Although we may not concern ourselves with the wisdom of the Statute of Limitation last cited above (People v. Nebbia,262 N.Y. 259, 271; Johnson v. City of New York, 274 N.Y. 411,430), our duty is to give to that statute its intended effect as a statute of repose — designed "to spare the courts from litigation of stale claims, and the citizen from being put to his defense after memories have faded, witnesses have died or disappeared, and evidence has been lost." (Chase SecuritiesCorp. v. Donaldson, 325 U.S. 304, 314, supra.) The statute (Civ. Prac. Act, § 51, subd. 3) which is controlling here is a declaration of public policy governing the right to litigate; it came into our law by way of the Legislature, not through the judicial process. "At times, it may bar the assertion of a just claim. Then its application causes hardship. The Legislature has found that such occasional hardship is outweighed by the advantage of outlawing stale claims." (Schmidt v. MerchantsDespatch Transp. Co., 270 N.Y. 287, 302, supra.)

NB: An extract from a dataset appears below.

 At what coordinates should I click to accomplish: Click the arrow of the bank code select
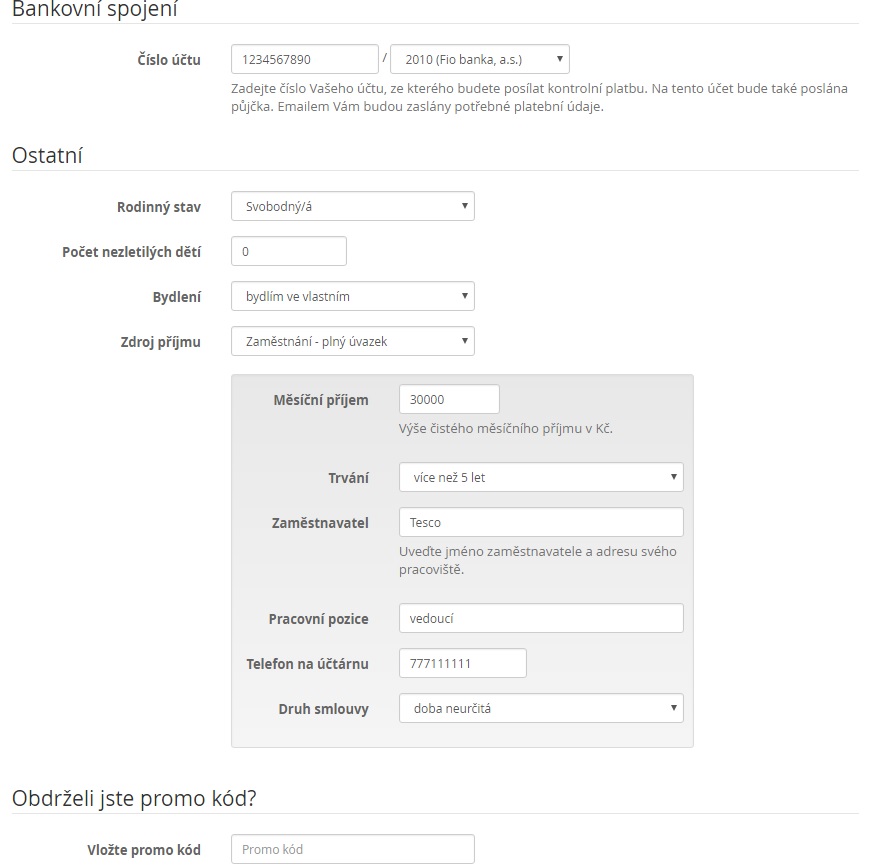click(x=560, y=58)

Limiting our inquiry to the scope fixed by the question of law certified to us (Bowlby v. McQuail, 240 N.Y. 684, 687) we conclude that the reasons mentioned above, which underly the purpose of Statutes of Limitations, are as compelling when applied to cases involving the modern dissemination of printings or impressions of a book as when applied to cases involving the dissemination of issues of a newspaper or magazine. Otherwise, although a book containing libelous material may have been the product of but one edition or printing fifty years ago, if, by sale from stock or by display, the publisher continues to make unsold copies of the single publication available to the public today, such conduct would amount to a republication of any libel the book contains and thereby would become actionable. Under such a rule the Statute of Limitation would never expire so long as a copy of such book remained in stock and is made by the publisher the subject of a sale or inspection by the public. Such a rule would thwart the purpose of the Legislature, clearly expressed in section 2 of chapter 327 of the Laws of 1936 — to bar "completely and forever" all actions which, as to the time *Page 126 of their commencement, overpass the limitation there prescribed upon litigation.

Although it may not be said that the publication and dissemination of books has reached that degree of mass production and widespread distribution now prevalent in fields invaded by newspapers and periodicals, it is our view that the publication of a libelous book, involving styling, printing, binding and those other acts which enable a publisher on a given date to release to the public thousands of copies of a single printing or impression, affords the one libeled a legal basis for only one cause of action which arises when the finished product is released by the publisher for sale in accord with trade practice.

In the circumstances set forth in the question of law certified to us we conclude that the bar of the Statute of Limitation (Civ. Prac. Act, § 51, subd. 3) cannot be lifted. To do so would disregard the clear purpose which the Legislature has conceived to be imperative — to outlaw stale claims. "`The Legislature has the power to decide what the policy of the law shall be, and if it has intimated its will, however indirectly, that will should be recognized and obeyed'" (Van Beeck v. Sabine Towing Co.,300 U.S. 342, 351).

The order of the Appellate Division should be reversed and the judgment of Special Term affirmed, with costs in this court and in the Appellate Division. The certified question is answered in the negative.